Philip Shepherd is the founder of an interdisciplinary theatre company; he has worked as a corporate coach, taught creativity workshops, penned a documentary for CBS Television; and he is a playwright. This ambitious and wide-ranging book grew out of workshops he has led for more than two decades. He began to write New Self, New World in 2001 and over the next nine years played around with the issues surrounding the 10,000-year-old story of our culture and how it has run out of juice and relevance to our lives. In the foreword, Andrew Harvey defines the wake-up call presented here as "a revolution of illumined mind, sacred heart and divinized body."

Shepherd believes that the culture that influences our ideas and experiences tells us the big lie day by day: "the roots of the self do not lie in the world around us, nor even in the body, but are preserved intact within the blood-brain barrier." This fiction of self-achieved independence comes at us from all directions when everything in science and spirituality enables us to embrace the universe as an interdependent reality. Dualism is a fall-out from the head-tripping which is so predominant in our culture. Here, self and the world, idea and feeling, mind and matter, good and evil are in opposition, bringing stress and imbalance into our lives.
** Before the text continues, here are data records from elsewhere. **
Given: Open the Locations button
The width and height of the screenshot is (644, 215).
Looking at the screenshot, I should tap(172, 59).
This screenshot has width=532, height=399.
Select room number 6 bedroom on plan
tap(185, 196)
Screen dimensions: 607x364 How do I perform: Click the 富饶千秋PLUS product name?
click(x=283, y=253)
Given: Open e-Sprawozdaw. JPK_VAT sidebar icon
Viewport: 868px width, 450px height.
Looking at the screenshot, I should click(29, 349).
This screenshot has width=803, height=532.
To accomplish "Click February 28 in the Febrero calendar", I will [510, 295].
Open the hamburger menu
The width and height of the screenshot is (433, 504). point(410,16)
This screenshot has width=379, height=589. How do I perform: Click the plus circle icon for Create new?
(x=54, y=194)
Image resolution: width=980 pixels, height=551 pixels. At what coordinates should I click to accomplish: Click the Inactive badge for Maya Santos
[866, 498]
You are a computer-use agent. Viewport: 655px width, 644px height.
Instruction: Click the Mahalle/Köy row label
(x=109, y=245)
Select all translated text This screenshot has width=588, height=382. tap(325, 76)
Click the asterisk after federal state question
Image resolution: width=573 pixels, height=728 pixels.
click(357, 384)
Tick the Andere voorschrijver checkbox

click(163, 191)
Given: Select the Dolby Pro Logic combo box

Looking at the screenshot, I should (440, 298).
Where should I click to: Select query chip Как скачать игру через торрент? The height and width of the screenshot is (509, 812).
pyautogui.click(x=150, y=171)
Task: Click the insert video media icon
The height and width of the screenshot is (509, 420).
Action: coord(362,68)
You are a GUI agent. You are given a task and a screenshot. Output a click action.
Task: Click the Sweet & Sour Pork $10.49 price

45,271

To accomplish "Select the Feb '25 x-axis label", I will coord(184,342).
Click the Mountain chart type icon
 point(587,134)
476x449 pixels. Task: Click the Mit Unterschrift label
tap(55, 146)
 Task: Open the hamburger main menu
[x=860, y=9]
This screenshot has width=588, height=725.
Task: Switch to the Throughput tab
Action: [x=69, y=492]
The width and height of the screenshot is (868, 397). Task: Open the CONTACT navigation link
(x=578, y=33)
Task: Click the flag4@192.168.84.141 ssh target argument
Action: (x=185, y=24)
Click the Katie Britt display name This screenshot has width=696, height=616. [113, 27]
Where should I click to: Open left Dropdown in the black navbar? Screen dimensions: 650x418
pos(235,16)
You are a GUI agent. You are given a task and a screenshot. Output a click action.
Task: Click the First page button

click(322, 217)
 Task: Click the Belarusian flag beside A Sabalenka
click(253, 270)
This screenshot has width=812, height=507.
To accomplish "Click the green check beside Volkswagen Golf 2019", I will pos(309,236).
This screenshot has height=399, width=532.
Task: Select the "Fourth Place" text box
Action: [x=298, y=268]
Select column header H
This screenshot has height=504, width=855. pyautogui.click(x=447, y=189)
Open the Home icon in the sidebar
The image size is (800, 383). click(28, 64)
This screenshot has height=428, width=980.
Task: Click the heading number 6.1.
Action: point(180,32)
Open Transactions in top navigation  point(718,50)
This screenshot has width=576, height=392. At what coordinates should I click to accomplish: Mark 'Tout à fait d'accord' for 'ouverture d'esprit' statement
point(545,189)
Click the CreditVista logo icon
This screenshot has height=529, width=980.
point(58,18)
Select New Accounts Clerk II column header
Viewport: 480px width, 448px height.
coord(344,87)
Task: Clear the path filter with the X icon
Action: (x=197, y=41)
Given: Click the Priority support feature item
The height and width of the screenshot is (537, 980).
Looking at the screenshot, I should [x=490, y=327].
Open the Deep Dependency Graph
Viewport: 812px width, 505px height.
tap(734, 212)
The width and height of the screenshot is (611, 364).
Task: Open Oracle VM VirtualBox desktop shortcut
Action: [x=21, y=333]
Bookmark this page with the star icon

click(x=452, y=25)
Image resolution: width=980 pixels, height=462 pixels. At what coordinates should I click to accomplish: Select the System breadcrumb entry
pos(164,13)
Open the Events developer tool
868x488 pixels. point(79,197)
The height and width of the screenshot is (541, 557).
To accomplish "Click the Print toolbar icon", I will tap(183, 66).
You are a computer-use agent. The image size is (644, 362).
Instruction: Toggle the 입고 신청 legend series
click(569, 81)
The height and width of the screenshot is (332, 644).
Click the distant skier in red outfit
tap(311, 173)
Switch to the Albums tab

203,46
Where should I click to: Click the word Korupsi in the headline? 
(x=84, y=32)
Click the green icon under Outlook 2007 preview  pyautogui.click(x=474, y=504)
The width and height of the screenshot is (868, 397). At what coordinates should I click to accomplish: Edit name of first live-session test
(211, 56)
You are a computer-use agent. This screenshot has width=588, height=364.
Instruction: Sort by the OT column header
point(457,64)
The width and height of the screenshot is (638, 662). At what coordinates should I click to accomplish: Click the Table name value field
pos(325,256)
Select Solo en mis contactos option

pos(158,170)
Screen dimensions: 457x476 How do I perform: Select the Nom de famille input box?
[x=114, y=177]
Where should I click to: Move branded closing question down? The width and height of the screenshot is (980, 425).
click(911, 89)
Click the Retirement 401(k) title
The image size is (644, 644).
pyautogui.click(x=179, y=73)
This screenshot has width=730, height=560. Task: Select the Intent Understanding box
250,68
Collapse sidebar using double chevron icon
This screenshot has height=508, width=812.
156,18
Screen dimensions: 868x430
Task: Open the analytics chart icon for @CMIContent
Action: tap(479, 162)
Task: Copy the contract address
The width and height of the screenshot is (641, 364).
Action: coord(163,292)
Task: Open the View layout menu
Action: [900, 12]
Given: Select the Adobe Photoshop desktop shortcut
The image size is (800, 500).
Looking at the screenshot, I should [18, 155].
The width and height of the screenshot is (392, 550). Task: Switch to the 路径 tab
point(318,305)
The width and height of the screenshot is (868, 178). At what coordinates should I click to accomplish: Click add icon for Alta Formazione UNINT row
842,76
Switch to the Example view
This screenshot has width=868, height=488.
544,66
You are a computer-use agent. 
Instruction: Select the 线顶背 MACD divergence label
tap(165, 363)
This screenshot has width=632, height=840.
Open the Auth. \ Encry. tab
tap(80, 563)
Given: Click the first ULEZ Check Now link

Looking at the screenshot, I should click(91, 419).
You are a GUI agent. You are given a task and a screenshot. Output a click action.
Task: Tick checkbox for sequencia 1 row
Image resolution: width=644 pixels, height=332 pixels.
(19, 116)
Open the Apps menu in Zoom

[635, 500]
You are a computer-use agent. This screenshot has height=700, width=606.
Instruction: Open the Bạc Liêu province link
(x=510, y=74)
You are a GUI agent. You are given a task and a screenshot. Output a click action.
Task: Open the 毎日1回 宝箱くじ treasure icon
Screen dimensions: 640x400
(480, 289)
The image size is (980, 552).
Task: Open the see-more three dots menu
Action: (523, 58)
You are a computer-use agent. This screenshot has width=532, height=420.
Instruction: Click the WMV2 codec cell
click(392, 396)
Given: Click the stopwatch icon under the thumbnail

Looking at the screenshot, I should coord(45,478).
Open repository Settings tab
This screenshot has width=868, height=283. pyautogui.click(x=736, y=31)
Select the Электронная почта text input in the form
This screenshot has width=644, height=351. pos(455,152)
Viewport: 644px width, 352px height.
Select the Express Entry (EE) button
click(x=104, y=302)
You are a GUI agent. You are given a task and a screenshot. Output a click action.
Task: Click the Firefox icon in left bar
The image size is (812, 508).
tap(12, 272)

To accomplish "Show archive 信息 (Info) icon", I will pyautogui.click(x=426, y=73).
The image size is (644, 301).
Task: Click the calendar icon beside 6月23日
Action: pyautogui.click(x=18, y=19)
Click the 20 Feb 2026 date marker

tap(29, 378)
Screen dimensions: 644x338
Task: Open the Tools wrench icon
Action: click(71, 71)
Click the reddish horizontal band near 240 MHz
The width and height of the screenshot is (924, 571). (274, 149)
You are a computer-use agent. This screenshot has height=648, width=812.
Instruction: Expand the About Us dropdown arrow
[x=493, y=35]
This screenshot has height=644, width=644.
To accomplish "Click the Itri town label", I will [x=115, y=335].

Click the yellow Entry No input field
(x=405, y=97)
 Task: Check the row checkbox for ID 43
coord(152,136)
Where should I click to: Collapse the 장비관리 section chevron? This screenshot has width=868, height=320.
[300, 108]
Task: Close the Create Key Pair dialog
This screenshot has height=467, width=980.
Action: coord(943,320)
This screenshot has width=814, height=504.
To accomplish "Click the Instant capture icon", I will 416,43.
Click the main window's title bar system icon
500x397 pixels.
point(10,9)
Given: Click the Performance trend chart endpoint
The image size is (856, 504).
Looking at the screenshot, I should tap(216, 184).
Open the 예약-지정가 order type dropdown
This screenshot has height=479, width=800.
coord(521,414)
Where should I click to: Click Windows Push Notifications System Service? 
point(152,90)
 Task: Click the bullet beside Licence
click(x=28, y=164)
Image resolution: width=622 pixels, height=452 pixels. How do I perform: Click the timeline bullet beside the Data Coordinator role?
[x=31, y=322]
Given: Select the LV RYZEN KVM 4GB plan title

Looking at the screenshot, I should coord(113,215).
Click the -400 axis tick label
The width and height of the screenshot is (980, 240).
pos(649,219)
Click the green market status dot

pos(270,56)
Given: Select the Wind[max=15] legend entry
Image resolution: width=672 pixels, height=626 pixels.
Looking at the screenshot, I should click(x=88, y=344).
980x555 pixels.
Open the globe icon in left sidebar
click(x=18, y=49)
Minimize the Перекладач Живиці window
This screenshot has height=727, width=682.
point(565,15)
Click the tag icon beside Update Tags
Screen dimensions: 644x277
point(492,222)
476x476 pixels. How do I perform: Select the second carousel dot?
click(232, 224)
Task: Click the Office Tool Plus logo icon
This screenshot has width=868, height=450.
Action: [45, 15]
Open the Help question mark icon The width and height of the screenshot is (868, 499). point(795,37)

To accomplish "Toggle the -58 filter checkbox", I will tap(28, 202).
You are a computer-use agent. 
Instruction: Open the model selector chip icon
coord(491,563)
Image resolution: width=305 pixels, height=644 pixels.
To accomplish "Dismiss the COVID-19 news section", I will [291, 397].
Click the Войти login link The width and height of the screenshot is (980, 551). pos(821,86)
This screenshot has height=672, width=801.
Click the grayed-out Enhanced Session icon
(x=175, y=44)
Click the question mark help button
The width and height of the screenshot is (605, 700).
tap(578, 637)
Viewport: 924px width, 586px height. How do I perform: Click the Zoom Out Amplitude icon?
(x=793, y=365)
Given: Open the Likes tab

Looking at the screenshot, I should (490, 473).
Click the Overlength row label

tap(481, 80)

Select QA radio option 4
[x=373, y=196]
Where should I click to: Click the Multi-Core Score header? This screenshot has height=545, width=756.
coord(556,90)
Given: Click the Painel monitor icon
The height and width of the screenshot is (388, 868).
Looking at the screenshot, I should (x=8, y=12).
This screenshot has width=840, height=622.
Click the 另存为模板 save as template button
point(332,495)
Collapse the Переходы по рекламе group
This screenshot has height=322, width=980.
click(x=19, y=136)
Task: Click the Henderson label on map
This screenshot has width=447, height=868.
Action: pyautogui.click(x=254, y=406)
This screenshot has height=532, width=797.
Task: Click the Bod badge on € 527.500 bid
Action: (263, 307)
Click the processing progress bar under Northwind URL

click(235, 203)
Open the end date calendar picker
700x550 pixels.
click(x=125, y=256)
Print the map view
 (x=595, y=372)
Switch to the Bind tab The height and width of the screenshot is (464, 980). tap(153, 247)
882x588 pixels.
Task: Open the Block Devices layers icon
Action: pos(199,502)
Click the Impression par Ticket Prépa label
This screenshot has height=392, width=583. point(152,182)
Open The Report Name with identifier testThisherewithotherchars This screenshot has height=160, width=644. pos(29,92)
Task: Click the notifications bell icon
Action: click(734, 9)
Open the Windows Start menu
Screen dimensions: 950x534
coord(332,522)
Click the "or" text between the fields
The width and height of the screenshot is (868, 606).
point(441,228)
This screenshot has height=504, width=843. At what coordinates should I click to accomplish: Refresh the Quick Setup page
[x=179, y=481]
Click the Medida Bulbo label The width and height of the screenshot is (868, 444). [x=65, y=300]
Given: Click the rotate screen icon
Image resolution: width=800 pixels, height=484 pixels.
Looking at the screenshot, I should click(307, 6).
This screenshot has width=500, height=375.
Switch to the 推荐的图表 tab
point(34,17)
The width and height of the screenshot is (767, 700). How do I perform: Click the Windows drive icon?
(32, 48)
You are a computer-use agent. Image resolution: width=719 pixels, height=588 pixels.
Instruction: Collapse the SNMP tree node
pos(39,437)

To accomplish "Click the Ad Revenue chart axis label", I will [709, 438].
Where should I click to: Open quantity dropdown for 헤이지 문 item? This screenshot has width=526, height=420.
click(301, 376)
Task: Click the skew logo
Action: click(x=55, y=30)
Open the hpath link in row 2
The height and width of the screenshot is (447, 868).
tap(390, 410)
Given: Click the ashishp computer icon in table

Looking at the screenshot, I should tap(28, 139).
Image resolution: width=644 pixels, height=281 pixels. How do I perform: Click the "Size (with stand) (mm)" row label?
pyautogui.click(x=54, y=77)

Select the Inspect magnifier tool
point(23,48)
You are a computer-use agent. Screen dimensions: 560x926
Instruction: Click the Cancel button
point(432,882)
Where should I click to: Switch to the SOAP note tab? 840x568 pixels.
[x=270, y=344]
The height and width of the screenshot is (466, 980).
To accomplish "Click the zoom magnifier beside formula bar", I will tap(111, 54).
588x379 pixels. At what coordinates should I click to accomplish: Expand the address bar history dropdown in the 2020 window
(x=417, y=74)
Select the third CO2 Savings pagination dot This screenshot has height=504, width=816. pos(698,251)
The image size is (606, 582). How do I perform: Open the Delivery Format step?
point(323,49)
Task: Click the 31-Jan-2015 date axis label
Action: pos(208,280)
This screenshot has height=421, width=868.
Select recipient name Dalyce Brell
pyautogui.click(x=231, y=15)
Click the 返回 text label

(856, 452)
Another fiction projected in our culture is that the head and reason take precedence over the body and feelings. This leads to an emphasis on doing over being. Living in our heads means ignoring the body and its wisdom. Shepherd counsels us to listen to the body and ask it what it needs.

One of the most creative elements in New Self, New World is the inclusion of a set of exercises to help us awaken to the body's genius and its many gifts. One of them enables us to pay attention to the beating of our own heart as a spiritual practice; another advises us to loosen and become as flexible as a seaweed plant, and a third has us lie flat and just feel the sensations going on in our body and around us.

Instead of viewing the world as a place of conflict, danger, and constant warfare, the female sensibility is sensitive to the emotions, playful, curious, an advocacy of gentleness, and a determination to call the world into harmony. Early in the book, Shepherd points to freedom, creativity, and presence as the crux of our humanity. He spells out just what this means as we begin to shift back to a female oriented culture where body genius is celebrated along with gentleness and sensitivity.